Australian rules footballer

Jordan Murdoch (born 23 March 1992) is a former professional Australian rules football player, who played for the Gold Coast Football Club and the Geelong Football Club in the Australian Football League (AFL). He made his South Australian National Football League (SANFL) senior debut for the Glenelg Football Club in round 21 of the 2011 SANFL season, against West Adelaide. He was then drafted into the AFL by the Geelong Football Club with the 48th selection in the 2011 AFL draft. Murdoch made his AFL debut in July 2012 against Port Adelaide.

Murdoch is the son of former Norwood Football Club player Roger Murdoch. His younger brother Brodie Murdoch was recruited by St Kilda in the 2012 AFL draft.

At the conclusion of the 2018 AFL season he was delisted by Geelong.

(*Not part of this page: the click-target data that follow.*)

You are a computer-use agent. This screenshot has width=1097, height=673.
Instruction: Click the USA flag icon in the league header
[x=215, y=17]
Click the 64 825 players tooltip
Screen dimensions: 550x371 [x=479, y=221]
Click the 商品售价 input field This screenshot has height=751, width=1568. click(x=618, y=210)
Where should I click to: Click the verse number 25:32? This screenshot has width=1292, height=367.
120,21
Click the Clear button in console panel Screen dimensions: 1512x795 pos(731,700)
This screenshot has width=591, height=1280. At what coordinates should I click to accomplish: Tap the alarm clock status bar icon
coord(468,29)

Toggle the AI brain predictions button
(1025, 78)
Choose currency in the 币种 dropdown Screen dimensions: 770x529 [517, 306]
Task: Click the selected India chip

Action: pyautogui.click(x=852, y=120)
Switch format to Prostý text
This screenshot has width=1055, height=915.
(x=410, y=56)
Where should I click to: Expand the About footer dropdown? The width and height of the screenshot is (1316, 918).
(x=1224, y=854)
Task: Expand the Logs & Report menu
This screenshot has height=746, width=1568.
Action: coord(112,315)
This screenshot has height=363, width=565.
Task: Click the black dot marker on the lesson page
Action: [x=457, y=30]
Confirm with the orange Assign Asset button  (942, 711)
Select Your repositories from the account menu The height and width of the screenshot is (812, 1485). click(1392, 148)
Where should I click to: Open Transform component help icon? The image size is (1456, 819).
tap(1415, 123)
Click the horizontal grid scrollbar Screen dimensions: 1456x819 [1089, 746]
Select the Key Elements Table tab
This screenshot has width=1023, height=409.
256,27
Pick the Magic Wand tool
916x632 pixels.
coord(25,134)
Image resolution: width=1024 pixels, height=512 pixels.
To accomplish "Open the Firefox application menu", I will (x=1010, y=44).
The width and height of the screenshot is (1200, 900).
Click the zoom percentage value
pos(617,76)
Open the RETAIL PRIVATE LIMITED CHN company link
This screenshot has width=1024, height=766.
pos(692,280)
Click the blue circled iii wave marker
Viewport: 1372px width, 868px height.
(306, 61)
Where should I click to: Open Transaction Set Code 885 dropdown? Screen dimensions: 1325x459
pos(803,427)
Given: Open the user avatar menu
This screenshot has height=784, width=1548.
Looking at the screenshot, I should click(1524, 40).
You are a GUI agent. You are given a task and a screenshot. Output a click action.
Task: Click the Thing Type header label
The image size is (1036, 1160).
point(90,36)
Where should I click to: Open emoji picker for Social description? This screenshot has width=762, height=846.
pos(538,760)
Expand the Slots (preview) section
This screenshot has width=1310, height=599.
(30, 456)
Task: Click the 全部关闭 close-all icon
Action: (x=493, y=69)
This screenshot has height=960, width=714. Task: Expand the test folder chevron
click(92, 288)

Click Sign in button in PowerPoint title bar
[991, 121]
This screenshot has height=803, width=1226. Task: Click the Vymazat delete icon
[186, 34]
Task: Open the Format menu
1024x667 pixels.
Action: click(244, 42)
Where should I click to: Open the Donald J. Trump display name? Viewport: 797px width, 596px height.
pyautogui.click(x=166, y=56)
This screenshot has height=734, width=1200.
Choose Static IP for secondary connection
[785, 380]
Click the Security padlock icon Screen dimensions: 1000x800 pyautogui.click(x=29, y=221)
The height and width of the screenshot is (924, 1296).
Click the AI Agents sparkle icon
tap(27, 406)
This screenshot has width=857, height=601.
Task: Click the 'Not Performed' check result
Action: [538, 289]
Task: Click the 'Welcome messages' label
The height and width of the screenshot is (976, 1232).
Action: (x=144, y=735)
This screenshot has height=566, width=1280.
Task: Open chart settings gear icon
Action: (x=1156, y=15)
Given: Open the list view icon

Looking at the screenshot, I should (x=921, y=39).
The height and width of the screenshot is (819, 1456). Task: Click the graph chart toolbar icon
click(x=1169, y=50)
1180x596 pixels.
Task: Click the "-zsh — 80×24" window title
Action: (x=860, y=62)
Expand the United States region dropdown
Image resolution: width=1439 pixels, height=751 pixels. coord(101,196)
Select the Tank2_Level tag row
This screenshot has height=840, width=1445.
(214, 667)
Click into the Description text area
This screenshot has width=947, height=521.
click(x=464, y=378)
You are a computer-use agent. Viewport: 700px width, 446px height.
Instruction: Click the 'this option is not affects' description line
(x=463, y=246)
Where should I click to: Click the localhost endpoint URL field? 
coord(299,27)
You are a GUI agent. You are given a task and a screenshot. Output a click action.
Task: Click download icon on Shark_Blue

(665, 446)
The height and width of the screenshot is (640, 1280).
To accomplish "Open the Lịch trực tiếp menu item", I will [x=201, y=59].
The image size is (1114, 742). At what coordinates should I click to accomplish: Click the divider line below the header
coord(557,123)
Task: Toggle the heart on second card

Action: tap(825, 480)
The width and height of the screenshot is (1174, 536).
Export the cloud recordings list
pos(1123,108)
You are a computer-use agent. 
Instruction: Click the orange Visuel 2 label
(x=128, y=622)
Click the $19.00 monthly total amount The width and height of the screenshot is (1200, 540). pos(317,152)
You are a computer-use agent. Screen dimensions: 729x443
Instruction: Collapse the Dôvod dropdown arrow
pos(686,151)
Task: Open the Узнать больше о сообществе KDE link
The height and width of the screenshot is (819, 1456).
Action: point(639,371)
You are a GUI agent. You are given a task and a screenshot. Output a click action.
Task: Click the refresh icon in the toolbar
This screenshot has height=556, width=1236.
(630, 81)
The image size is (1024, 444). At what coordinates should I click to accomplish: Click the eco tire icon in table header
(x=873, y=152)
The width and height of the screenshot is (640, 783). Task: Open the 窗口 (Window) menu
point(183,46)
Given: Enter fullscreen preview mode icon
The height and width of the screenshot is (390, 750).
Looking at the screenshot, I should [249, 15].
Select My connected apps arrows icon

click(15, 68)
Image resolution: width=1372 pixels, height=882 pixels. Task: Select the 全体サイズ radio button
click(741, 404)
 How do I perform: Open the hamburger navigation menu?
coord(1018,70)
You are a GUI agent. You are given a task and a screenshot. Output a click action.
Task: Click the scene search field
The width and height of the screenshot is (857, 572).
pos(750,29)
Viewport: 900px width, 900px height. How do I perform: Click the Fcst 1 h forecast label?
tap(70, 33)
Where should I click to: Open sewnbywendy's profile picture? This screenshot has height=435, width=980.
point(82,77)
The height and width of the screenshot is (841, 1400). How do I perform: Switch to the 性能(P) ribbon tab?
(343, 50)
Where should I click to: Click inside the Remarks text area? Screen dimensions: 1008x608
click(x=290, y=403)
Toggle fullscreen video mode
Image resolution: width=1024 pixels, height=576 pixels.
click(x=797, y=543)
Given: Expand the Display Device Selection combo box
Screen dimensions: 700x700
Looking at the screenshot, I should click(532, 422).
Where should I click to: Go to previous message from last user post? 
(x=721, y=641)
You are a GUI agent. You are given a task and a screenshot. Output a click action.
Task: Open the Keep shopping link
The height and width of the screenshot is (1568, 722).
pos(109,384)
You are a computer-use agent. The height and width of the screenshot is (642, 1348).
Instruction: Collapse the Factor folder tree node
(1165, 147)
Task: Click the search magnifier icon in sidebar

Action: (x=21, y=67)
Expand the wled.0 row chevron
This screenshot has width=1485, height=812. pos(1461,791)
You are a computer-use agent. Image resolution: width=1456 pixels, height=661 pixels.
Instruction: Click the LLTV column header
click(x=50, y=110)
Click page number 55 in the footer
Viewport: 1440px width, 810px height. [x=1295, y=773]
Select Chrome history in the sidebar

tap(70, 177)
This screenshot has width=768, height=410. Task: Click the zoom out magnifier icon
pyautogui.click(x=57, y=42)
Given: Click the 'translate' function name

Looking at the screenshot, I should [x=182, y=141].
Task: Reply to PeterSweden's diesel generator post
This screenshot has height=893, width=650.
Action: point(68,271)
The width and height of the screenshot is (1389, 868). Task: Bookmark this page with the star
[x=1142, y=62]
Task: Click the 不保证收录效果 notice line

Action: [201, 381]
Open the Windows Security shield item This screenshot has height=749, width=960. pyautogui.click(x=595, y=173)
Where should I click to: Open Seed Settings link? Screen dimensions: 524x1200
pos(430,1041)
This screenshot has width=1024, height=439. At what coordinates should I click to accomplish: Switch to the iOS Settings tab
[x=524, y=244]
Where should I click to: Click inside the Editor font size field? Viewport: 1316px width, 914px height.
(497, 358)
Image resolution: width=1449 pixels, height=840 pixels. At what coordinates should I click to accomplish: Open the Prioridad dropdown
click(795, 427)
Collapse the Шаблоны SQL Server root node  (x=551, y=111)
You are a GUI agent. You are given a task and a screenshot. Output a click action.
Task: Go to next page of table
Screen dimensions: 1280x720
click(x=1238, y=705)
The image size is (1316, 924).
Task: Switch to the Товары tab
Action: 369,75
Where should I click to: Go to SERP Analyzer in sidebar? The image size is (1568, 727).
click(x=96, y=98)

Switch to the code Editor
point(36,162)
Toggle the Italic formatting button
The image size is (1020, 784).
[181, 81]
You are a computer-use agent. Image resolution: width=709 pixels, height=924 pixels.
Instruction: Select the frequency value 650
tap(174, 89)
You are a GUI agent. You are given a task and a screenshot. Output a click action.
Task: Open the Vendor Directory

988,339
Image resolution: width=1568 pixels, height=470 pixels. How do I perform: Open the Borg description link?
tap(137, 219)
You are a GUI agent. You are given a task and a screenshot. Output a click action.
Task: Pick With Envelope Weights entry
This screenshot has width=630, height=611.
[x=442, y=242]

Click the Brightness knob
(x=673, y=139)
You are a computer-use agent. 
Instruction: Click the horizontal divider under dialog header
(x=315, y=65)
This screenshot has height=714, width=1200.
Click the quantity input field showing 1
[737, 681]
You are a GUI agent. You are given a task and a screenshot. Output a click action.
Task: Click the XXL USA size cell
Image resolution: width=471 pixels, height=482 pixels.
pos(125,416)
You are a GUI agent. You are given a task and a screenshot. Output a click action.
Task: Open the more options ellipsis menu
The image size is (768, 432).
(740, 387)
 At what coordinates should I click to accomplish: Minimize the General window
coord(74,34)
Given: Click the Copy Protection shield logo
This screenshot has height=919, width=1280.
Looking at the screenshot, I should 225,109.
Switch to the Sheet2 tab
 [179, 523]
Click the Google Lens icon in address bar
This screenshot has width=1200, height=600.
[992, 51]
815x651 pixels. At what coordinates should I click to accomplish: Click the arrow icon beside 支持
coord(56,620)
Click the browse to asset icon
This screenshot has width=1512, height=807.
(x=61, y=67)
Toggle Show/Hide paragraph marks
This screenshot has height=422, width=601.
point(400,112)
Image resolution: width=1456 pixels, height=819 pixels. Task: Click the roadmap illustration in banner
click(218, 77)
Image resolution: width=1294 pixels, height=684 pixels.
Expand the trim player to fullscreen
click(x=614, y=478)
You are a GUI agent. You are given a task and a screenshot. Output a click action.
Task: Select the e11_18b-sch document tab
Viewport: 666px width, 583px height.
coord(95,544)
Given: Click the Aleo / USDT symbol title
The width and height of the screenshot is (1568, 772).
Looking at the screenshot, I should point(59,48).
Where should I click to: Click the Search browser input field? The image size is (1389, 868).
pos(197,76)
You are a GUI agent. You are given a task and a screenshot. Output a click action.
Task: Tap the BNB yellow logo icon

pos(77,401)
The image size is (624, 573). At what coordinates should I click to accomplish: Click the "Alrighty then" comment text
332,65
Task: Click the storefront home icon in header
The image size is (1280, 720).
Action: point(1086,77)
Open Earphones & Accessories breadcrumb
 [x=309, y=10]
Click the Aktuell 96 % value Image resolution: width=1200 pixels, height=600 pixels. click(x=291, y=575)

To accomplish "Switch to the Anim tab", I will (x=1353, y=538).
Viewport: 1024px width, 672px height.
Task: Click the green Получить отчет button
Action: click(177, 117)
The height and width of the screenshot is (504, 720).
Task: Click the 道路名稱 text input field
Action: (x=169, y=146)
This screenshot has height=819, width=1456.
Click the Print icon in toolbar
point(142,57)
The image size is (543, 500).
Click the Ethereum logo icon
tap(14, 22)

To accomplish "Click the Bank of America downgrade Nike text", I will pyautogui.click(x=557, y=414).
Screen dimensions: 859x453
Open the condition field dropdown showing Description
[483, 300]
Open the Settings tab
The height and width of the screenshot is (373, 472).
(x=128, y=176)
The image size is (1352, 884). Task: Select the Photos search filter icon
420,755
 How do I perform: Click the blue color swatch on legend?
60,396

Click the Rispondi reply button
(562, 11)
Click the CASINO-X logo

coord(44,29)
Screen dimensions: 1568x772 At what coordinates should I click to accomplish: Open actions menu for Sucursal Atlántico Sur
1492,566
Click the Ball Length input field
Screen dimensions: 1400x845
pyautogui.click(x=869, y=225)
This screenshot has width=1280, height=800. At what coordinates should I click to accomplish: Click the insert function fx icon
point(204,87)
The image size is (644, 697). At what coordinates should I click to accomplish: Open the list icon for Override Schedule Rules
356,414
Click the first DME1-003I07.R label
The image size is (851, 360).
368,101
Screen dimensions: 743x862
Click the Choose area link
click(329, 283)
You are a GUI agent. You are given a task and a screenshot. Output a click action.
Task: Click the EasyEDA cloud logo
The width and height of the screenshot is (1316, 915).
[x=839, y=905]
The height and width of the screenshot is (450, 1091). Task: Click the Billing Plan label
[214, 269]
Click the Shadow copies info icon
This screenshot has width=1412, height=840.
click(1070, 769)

Shortly after, he signed a three-year contract with the Gold Coast Suns.

Murdoch played 14 games in the 2019 AFL season, but did not add to his tally during the 2020 AFL season, after which he was delisted and redrafted as a Category A rookie by the Gold Coast.

Murdoch retired from professional football at the conclusion of the 2021 AFL season, having not played senior football since the 2019 AFL season.